Solo en puntos de cruce limitados y con stewards, y la espera puede ser larga. Los puentes de la ruta están cerrados por completo a los peatones y grandes secciones de Central Park están cerradas, así que elige un lado de Manhattan para el día y quédate en él. Los trenes 4, 5 y 6 por Lexington Avenue son la forma práctica de adelantar al pelotón y ver a un corredor dos veces.

¿Necesitan entrada los no corredores para la expo del maratón?

No. Los espectadores y no corredores entran gratis a la expo del Javits Center sin entrada, y como es un centro de convenciones no hay límite práctico en el tamaño del grupo. Solo los corredores necesitan una franja horaria reservada, y eso es solo para recoger el dorsal. El kit oficial cuesta aproximadamente de $40 a $150.

¿Qué vale la pena reservar para el día después de la carrera?

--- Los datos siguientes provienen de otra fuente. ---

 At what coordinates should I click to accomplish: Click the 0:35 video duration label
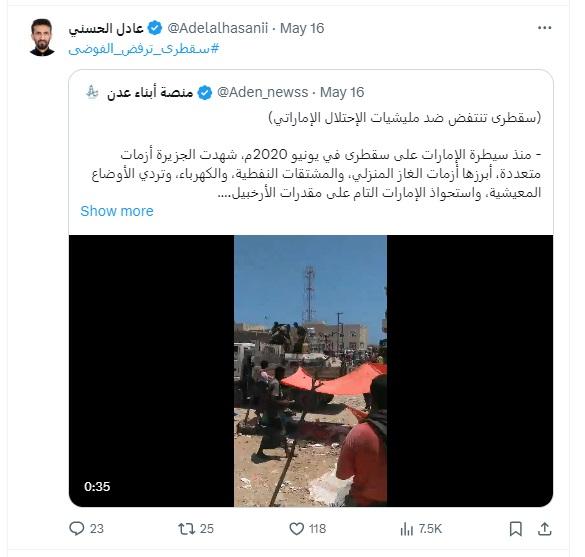tap(97, 486)

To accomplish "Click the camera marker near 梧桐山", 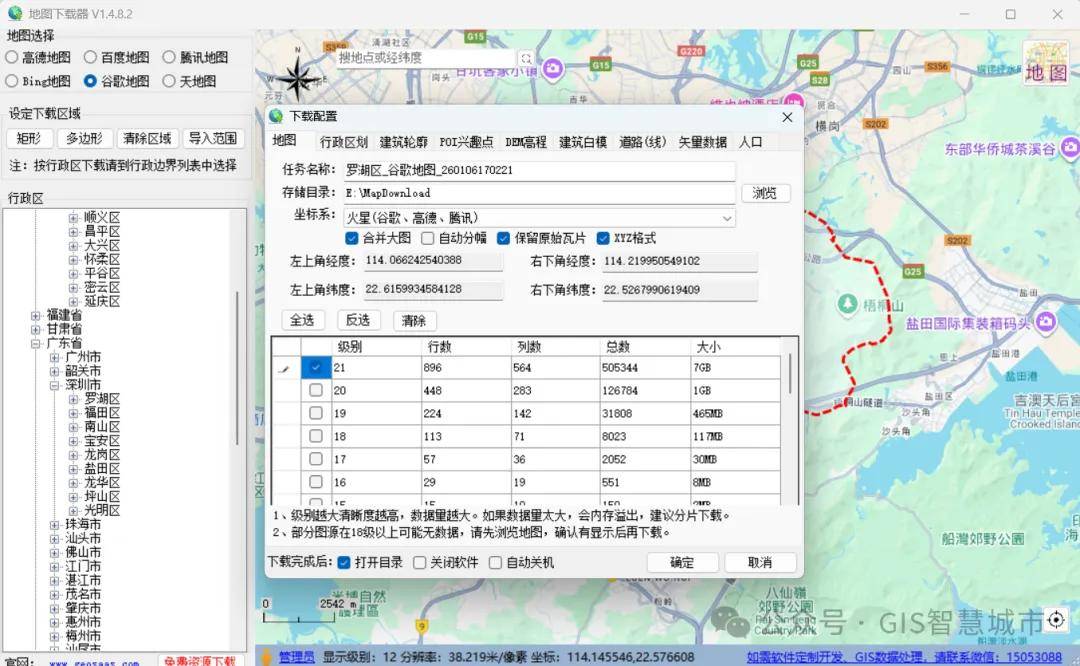I will pos(847,303).
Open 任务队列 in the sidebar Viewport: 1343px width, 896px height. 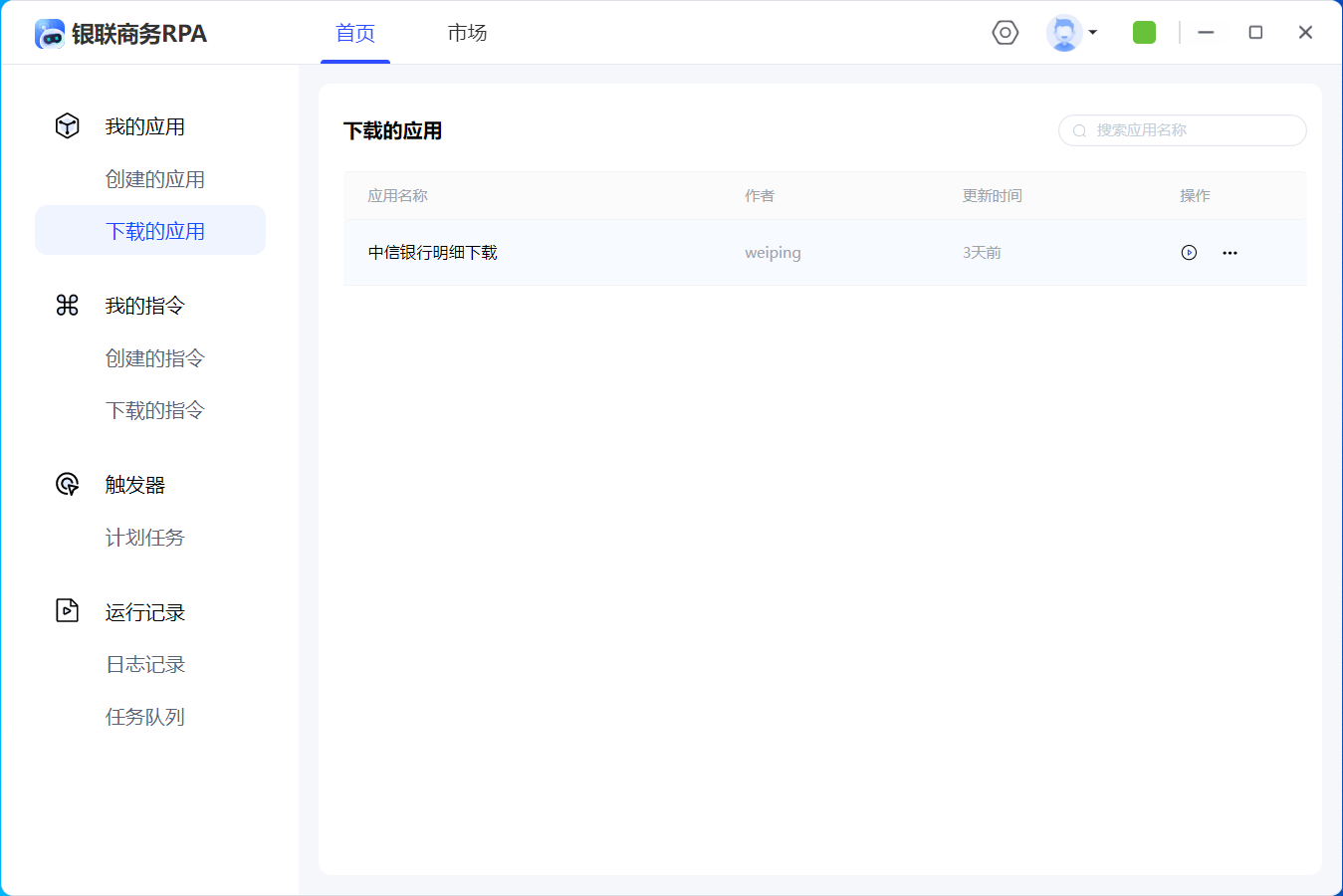click(x=145, y=717)
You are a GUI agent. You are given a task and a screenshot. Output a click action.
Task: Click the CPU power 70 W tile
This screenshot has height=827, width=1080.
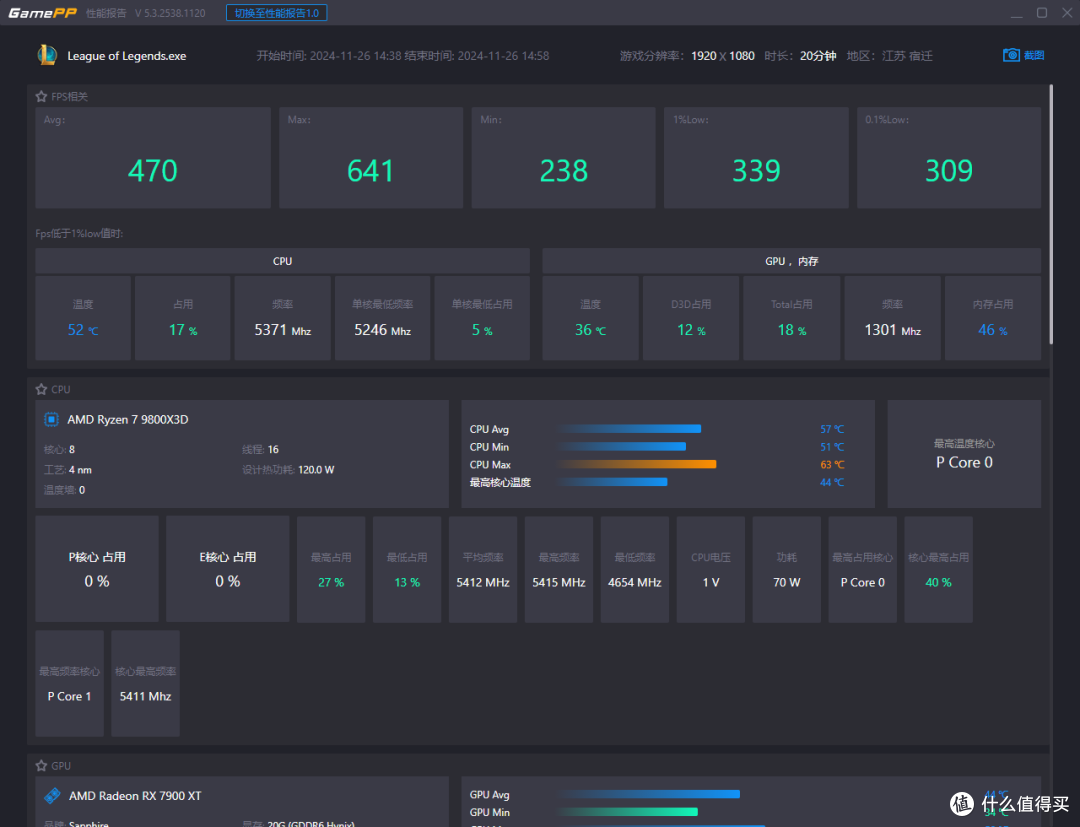coord(787,569)
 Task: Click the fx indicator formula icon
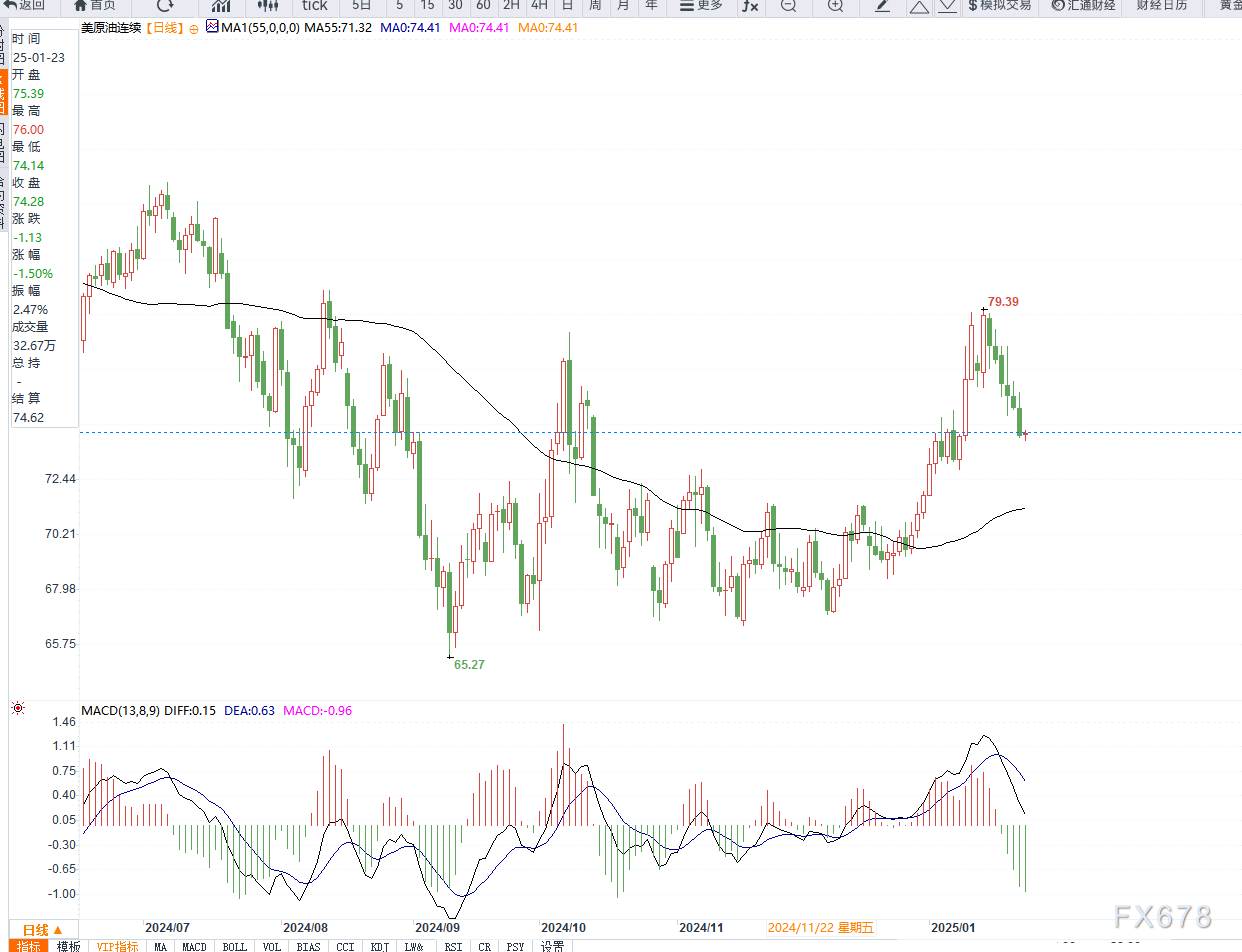tap(750, 7)

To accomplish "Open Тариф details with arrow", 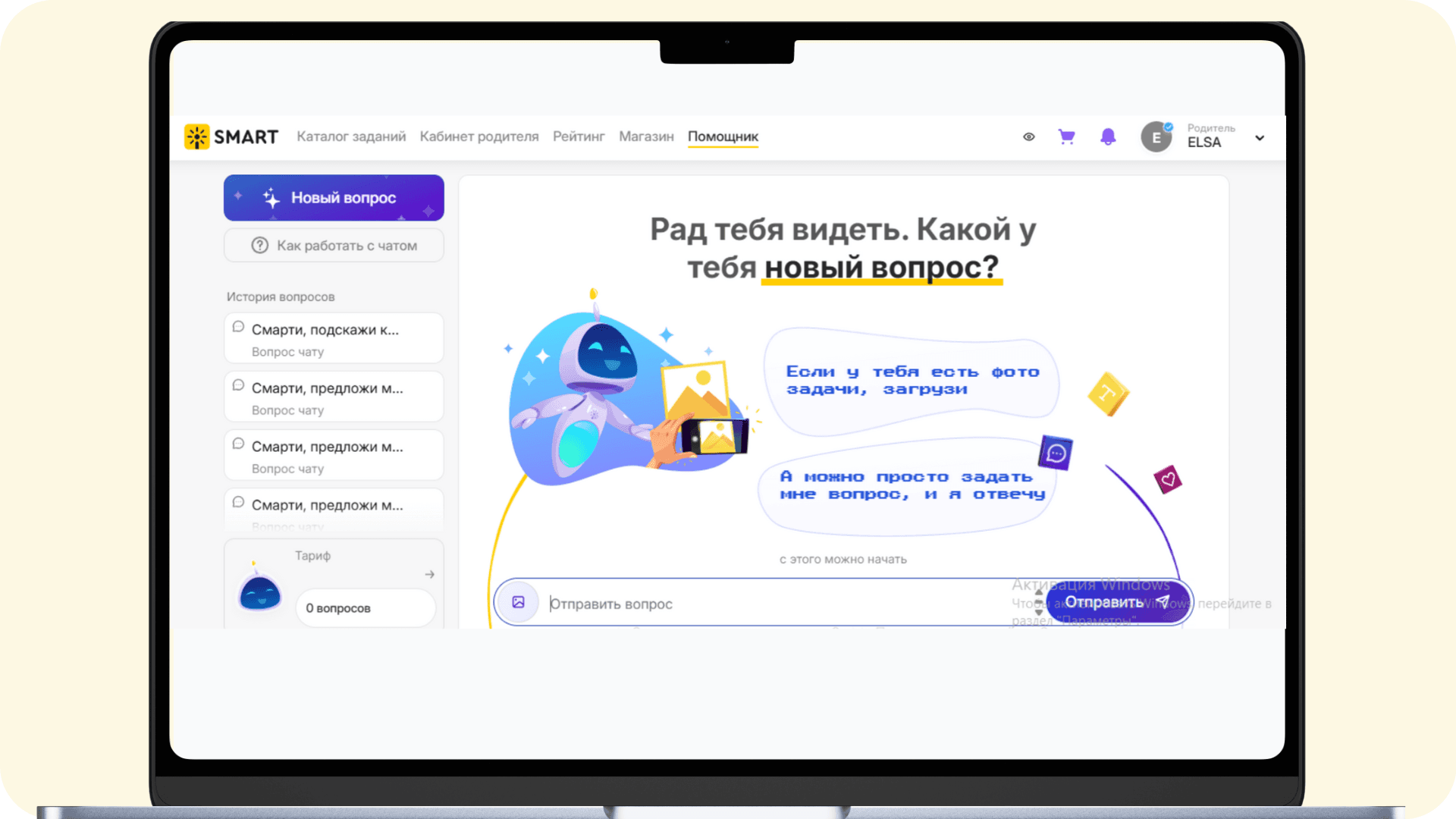I will [x=430, y=574].
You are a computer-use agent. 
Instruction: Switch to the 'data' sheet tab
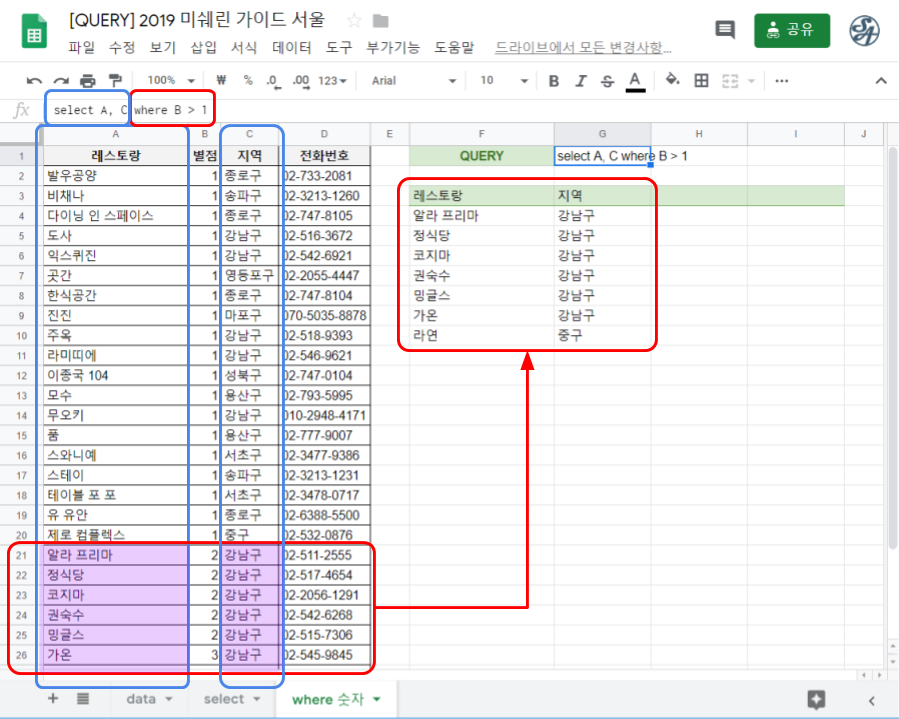[x=143, y=699]
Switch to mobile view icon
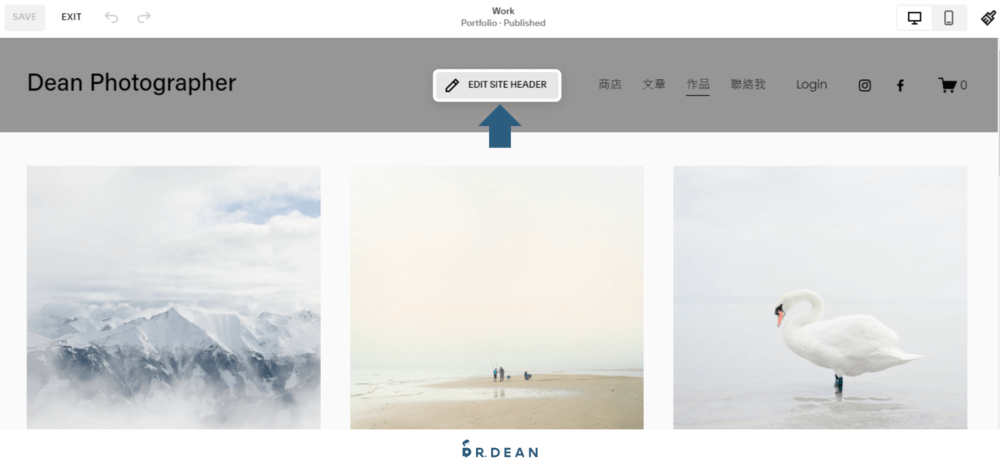The image size is (1000, 469). pyautogui.click(x=949, y=18)
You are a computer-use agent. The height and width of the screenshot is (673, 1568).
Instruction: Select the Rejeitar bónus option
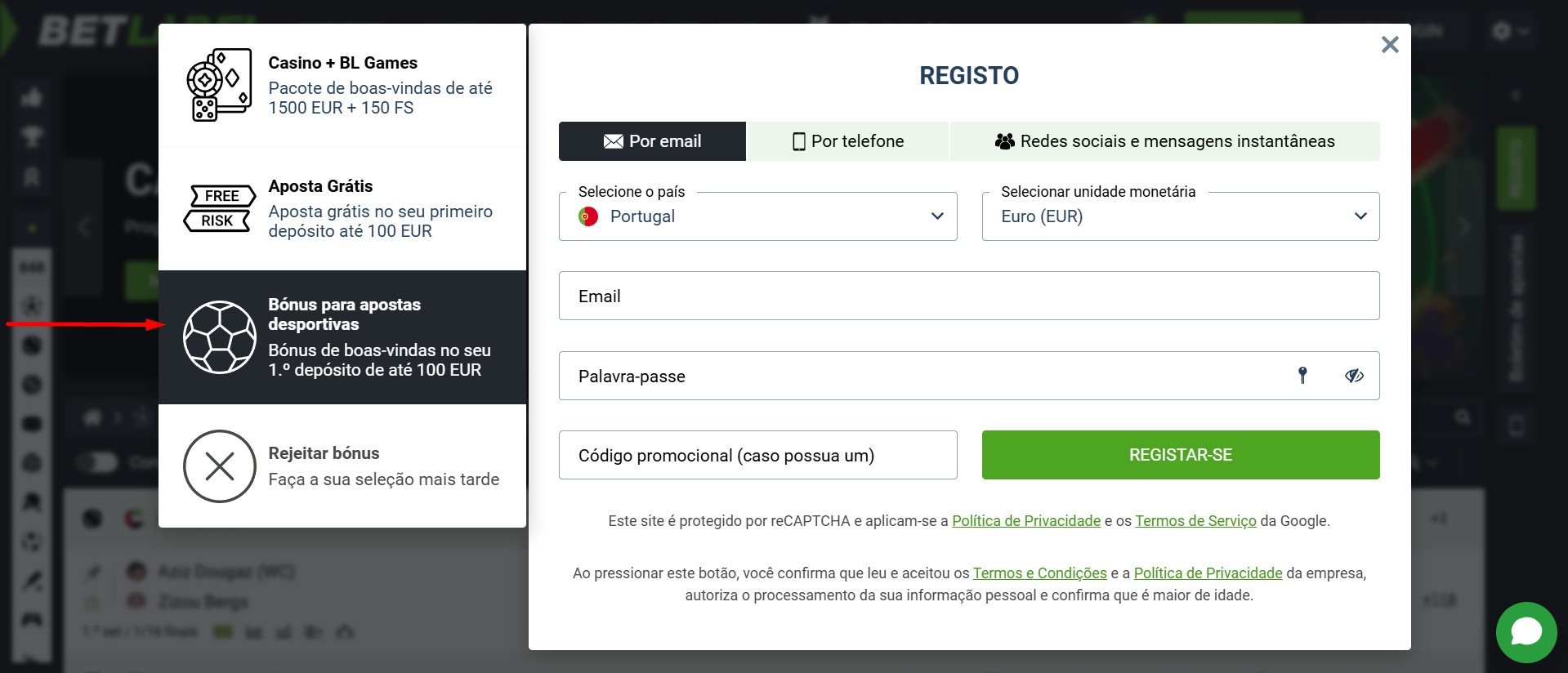click(x=382, y=466)
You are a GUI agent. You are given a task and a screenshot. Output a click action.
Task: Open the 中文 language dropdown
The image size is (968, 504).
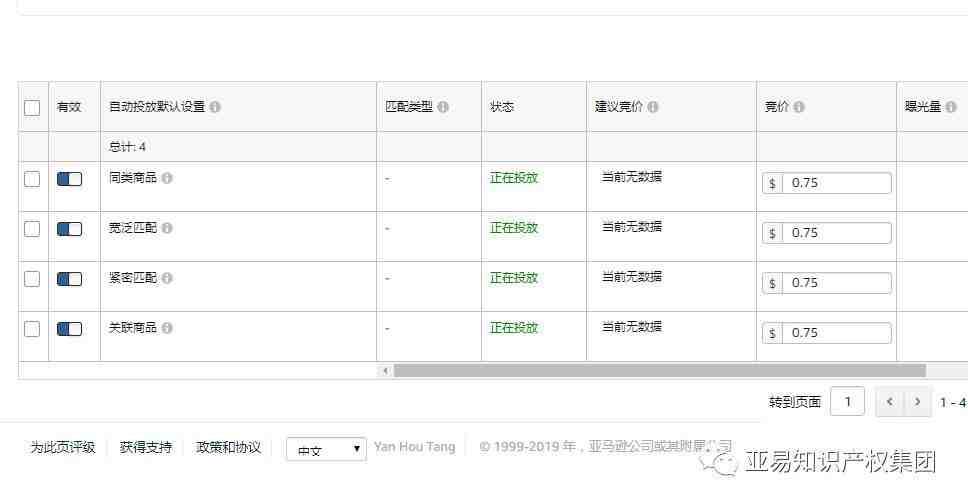326,449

Bathhouse en Williamsburg o Flatiron abre de 8am a 11.30pm todos los días con pases de día desde $39, y sus piscinas termales, saunas y baños de agua fría son lo más útil que un corredor puede reservar para el lunes. Los pases son por persona, así que pon a tu grupo en la misma franja, y reserva cualquier tratamiento por separado. Barney Greengrass en Amsterdam Avenue cierra los lunes, así que mejor déjalo para un plan de domingo.